Records from a dataset

* * * *

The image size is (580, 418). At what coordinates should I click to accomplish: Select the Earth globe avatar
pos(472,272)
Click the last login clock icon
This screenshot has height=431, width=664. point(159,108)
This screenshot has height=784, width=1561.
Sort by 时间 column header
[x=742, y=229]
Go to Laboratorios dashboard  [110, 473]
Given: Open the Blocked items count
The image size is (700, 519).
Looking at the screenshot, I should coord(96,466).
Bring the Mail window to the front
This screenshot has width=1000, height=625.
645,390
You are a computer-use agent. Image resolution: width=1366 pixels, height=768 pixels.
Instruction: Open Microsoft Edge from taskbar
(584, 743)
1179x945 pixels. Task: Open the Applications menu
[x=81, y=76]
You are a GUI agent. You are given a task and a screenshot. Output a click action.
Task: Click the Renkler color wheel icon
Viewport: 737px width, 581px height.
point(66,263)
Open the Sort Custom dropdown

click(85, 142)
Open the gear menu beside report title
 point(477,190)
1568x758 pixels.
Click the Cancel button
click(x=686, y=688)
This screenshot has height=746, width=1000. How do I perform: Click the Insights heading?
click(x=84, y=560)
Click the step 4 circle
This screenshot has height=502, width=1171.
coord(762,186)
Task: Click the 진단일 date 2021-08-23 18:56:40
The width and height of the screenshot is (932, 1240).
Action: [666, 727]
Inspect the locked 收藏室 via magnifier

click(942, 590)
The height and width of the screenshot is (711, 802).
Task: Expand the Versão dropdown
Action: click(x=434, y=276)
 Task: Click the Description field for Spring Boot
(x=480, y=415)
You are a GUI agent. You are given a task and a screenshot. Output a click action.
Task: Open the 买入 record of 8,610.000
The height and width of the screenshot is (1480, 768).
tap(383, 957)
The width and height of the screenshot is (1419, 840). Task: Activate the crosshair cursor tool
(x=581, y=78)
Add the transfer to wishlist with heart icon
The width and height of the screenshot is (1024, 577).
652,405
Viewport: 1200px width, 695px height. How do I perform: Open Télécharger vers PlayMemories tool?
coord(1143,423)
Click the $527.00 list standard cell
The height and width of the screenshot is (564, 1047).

* * * *

### What is required
The data above must be repeated in its entirety, exactly as given.

### Response to the exercise
The image size is (580, 418). At what coordinates should I click to accomplish: Select the Earth globe avatar
pos(472,272)
Click the last login clock icon
This screenshot has height=431, width=664. point(159,108)
This screenshot has height=784, width=1561.
Sort by 时间 column header
[x=742, y=229]
Go to Laboratorios dashboard  [110, 473]
Given: Open the Blocked items count
The image size is (700, 519).
Looking at the screenshot, I should coord(96,466).
Bring the Mail window to the front
This screenshot has width=1000, height=625.
645,390
You are a computer-use agent. Image resolution: width=1366 pixels, height=768 pixels.
Instruction: Open Microsoft Edge from taskbar
(584, 743)
1179x945 pixels. Task: Open the Applications menu
[x=81, y=76]
You are a GUI agent. You are given a task and a screenshot. Output a click action.
Task: Click the Renkler color wheel icon
Viewport: 737px width, 581px height.
point(66,263)
Open the Sort Custom dropdown

click(85, 142)
Open the gear menu beside report title
 point(477,190)
1568x758 pixels.
Click the Cancel button
click(x=686, y=688)
This screenshot has height=746, width=1000. How do I perform: Click the Insights heading?
click(x=84, y=560)
Click the step 4 circle
This screenshot has height=502, width=1171.
coord(762,186)
Task: Click the 진단일 date 2021-08-23 18:56:40
The width and height of the screenshot is (932, 1240).
Action: [666, 727]
Inspect the locked 收藏室 via magnifier

click(942, 590)
The height and width of the screenshot is (711, 802).
Task: Expand the Versão dropdown
Action: click(x=434, y=276)
 Task: Click the Description field for Spring Boot
(x=480, y=415)
You are a GUI agent. You are given a task and a screenshot. Output a click action.
Task: Open the 买入 record of 8,610.000
The height and width of the screenshot is (1480, 768).
tap(383, 957)
The width and height of the screenshot is (1419, 840). Task: Activate the crosshair cursor tool
(x=581, y=78)
Add the transfer to wishlist with heart icon
The width and height of the screenshot is (1024, 577).
652,405
Viewport: 1200px width, 695px height. How do I perform: Open Télécharger vers PlayMemories tool?
coord(1143,423)
Click the $527.00 list standard cell
The height and width of the screenshot is (564, 1047).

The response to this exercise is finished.